## ENTRIES
========

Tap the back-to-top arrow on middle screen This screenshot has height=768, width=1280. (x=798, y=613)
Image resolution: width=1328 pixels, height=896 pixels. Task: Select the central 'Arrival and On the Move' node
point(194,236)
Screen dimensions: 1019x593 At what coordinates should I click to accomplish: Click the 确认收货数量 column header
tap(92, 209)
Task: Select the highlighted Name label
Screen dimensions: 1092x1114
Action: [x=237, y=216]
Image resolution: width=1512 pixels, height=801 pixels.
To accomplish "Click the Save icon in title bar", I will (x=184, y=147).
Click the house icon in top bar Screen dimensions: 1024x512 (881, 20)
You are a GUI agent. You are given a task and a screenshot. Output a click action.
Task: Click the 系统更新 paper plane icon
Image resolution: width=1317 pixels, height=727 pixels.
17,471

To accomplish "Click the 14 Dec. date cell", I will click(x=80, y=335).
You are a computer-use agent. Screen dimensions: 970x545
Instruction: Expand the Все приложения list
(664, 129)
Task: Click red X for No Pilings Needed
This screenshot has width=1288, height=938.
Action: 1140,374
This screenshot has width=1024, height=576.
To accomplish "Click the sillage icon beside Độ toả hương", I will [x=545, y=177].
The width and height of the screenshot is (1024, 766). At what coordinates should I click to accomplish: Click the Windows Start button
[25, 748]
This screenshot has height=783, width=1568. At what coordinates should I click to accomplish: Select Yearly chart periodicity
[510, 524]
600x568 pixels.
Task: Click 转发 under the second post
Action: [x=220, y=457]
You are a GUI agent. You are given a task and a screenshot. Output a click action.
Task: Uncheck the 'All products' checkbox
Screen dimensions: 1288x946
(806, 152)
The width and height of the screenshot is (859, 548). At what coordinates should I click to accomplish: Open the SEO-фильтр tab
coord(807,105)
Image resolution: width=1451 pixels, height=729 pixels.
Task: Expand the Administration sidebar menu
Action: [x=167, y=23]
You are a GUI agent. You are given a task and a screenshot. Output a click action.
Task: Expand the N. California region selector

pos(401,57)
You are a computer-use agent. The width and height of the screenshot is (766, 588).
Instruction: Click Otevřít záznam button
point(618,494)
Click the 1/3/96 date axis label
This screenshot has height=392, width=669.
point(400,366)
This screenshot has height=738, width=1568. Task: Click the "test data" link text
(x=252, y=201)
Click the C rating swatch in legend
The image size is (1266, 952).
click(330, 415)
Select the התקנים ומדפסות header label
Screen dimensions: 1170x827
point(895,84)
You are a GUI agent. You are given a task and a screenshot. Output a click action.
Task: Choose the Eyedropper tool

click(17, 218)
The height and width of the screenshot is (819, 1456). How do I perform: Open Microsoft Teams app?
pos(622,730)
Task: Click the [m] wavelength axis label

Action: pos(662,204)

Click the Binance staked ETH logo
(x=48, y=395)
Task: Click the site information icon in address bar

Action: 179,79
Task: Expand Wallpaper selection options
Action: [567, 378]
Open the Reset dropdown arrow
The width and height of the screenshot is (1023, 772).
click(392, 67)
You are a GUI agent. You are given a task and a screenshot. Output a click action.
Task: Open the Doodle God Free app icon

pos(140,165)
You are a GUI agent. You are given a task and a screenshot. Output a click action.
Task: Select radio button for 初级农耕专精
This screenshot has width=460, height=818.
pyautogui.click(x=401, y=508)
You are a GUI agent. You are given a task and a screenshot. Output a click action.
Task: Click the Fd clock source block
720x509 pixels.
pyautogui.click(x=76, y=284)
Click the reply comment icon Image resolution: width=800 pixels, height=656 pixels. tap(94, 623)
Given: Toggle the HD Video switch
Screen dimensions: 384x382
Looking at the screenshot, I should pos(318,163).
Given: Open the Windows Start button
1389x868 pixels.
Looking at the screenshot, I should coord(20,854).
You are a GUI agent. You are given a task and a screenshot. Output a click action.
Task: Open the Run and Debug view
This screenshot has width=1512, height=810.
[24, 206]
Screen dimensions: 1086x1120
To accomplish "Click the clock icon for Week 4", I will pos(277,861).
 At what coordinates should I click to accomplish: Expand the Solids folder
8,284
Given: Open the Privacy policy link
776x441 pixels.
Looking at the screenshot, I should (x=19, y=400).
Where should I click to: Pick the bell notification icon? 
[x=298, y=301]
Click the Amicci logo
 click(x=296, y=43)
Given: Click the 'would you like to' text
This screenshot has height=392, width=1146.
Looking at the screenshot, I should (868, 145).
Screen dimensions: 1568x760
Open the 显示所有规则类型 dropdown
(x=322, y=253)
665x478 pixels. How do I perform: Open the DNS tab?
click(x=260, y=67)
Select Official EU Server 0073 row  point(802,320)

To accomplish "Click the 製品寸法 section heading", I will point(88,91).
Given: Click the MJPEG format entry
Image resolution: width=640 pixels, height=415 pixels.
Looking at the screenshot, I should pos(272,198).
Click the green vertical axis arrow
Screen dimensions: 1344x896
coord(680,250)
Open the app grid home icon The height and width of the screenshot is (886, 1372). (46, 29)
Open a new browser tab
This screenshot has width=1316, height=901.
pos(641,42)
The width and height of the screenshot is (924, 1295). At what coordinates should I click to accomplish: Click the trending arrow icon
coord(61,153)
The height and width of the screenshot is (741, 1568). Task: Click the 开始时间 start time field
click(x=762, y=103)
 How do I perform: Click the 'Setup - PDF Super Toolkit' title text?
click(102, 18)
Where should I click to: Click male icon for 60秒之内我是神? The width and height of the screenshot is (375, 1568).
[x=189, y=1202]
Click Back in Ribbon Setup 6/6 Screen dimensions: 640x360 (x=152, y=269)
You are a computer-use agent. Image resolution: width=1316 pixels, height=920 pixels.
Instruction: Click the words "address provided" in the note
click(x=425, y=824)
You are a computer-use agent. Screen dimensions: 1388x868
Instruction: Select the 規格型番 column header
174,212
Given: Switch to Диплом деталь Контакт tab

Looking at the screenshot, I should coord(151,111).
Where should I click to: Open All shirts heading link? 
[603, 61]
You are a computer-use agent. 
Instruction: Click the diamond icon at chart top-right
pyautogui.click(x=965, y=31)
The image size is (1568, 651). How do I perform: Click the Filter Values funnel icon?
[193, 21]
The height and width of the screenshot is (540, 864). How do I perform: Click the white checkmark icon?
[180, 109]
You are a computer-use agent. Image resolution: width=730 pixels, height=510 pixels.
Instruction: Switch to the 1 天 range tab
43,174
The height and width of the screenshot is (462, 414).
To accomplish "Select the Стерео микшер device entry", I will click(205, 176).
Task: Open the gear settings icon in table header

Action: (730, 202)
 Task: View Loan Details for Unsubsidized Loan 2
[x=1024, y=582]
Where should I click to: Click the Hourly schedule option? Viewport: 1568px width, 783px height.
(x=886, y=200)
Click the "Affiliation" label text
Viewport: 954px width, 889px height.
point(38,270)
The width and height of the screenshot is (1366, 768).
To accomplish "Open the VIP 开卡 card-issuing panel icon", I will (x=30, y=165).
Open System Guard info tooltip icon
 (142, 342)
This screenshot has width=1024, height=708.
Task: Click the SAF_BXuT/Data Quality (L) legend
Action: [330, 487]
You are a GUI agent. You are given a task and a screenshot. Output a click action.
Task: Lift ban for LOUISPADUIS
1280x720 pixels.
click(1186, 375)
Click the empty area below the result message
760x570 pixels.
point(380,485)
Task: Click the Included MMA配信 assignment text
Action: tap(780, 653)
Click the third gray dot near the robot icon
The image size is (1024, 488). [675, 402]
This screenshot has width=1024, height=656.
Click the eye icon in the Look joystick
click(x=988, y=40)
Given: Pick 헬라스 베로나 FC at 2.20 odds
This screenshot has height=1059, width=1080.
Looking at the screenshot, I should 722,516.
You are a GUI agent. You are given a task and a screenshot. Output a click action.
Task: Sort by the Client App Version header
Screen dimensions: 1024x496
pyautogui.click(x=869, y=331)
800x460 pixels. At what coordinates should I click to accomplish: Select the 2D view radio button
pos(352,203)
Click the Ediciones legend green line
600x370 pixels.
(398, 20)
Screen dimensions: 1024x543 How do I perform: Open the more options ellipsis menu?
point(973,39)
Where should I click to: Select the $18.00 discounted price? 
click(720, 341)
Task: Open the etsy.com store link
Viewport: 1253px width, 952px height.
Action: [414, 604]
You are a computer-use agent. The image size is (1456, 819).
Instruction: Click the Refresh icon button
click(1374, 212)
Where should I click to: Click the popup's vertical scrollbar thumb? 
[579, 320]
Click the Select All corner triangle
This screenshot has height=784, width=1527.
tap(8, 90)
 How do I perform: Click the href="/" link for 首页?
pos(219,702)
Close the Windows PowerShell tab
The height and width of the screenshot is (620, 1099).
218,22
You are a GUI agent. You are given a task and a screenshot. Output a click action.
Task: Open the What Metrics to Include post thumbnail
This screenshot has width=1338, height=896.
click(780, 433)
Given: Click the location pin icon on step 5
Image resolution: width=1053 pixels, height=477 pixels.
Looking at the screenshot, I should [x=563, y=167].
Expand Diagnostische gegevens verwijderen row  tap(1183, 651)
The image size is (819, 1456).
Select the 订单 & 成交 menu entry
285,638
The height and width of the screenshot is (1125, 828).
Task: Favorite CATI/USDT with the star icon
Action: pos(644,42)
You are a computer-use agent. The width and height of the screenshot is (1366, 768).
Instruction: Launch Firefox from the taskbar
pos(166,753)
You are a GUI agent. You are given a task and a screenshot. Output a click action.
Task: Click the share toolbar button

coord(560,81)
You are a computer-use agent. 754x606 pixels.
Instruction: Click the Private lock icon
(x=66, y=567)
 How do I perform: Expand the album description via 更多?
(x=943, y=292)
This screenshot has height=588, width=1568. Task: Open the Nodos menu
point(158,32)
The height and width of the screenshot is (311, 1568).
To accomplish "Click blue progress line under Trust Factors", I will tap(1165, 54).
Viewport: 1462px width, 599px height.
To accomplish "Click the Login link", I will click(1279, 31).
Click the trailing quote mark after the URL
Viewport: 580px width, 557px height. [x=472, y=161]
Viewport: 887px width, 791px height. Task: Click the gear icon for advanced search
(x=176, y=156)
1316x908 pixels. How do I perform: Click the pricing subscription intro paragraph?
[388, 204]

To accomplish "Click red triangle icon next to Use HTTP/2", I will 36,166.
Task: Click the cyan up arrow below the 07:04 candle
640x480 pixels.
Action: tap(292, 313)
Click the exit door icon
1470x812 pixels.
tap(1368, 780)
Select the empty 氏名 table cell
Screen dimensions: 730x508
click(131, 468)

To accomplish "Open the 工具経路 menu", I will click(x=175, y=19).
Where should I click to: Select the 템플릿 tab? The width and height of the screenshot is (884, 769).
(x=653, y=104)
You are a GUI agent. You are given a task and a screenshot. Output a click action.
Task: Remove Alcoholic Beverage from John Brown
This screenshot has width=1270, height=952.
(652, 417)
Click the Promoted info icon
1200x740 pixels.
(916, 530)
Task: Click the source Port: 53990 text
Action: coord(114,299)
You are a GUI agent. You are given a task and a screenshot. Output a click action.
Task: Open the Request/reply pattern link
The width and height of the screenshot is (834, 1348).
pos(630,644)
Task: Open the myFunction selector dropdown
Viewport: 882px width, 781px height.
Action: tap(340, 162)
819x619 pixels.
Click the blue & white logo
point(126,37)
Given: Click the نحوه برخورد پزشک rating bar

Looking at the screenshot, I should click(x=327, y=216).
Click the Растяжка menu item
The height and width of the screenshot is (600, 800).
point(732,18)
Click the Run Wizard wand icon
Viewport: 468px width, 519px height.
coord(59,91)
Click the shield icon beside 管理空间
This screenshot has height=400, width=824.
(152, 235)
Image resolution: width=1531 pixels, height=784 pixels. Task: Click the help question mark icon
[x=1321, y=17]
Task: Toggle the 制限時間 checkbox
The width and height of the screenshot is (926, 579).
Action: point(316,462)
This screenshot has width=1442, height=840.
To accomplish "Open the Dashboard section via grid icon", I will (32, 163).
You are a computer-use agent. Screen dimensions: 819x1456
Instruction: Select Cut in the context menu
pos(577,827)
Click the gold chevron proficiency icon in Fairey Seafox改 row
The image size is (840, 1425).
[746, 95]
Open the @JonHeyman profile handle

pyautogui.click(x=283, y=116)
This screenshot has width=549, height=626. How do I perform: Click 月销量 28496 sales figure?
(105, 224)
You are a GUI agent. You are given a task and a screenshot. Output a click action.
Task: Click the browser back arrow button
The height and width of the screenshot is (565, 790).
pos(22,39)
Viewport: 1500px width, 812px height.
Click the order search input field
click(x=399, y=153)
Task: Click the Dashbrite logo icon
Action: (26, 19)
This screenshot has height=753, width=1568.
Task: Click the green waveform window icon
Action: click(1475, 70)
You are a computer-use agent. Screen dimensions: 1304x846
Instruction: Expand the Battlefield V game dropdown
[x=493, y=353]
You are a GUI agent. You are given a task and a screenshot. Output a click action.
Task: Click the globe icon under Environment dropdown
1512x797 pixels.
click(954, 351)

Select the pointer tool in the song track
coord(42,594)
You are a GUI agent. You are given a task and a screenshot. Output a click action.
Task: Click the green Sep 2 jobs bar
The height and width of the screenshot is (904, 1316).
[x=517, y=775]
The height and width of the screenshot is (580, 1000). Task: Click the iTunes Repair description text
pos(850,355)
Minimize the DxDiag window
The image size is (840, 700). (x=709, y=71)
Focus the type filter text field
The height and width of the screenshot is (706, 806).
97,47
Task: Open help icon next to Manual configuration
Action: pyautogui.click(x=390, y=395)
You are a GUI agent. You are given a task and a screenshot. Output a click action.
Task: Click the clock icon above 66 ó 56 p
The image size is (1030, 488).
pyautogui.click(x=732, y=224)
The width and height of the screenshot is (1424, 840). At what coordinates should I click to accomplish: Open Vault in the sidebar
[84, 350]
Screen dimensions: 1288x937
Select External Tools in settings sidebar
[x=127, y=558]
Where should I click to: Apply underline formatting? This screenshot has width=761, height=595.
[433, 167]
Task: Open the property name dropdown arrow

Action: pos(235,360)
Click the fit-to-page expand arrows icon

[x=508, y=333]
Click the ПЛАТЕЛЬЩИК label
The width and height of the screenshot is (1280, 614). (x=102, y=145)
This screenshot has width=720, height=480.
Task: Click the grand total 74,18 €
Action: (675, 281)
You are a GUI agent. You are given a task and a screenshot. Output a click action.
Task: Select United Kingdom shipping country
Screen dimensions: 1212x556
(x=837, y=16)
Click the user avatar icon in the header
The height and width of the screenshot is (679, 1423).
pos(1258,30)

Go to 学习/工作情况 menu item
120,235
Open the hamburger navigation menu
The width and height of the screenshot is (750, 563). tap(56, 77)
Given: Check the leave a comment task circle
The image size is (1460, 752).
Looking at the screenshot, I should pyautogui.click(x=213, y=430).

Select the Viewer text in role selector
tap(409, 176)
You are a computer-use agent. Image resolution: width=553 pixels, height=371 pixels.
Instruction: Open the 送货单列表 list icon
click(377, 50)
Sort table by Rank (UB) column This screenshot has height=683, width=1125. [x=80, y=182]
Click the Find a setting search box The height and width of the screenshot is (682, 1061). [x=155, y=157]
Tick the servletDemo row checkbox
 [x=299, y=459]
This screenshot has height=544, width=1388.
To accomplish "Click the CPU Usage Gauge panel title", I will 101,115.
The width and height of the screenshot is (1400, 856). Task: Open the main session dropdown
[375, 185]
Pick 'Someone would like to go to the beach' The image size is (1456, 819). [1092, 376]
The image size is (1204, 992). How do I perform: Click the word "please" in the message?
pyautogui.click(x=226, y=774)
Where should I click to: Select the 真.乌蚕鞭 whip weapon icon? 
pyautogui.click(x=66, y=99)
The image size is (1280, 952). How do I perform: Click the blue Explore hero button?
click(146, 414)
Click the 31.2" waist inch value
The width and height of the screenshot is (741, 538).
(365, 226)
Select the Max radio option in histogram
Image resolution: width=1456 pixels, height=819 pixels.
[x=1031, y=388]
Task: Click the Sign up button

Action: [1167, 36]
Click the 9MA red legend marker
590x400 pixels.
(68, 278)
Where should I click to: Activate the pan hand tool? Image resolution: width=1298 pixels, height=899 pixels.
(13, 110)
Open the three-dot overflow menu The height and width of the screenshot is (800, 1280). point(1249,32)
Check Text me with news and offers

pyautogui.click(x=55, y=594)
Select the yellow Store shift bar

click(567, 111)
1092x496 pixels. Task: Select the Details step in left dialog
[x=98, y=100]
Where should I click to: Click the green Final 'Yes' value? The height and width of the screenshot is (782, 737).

========

## TO BE DONE
Reproduce the entries character for character, from the first line through the line containing "will (x=184, y=147).", with that line included.

## CORRECT OUTPUT
Tap the back-to-top arrow on middle screen This screenshot has height=768, width=1280. (x=798, y=613)
Image resolution: width=1328 pixels, height=896 pixels. Task: Select the central 'Arrival and On the Move' node
point(194,236)
Screen dimensions: 1019x593 At what coordinates should I click to accomplish: Click the 确认收货数量 column header
tap(92, 209)
Task: Select the highlighted Name label
Screen dimensions: 1092x1114
Action: [x=237, y=216]
Image resolution: width=1512 pixels, height=801 pixels.
To accomplish "Click the Save icon in title bar", I will (x=184, y=147).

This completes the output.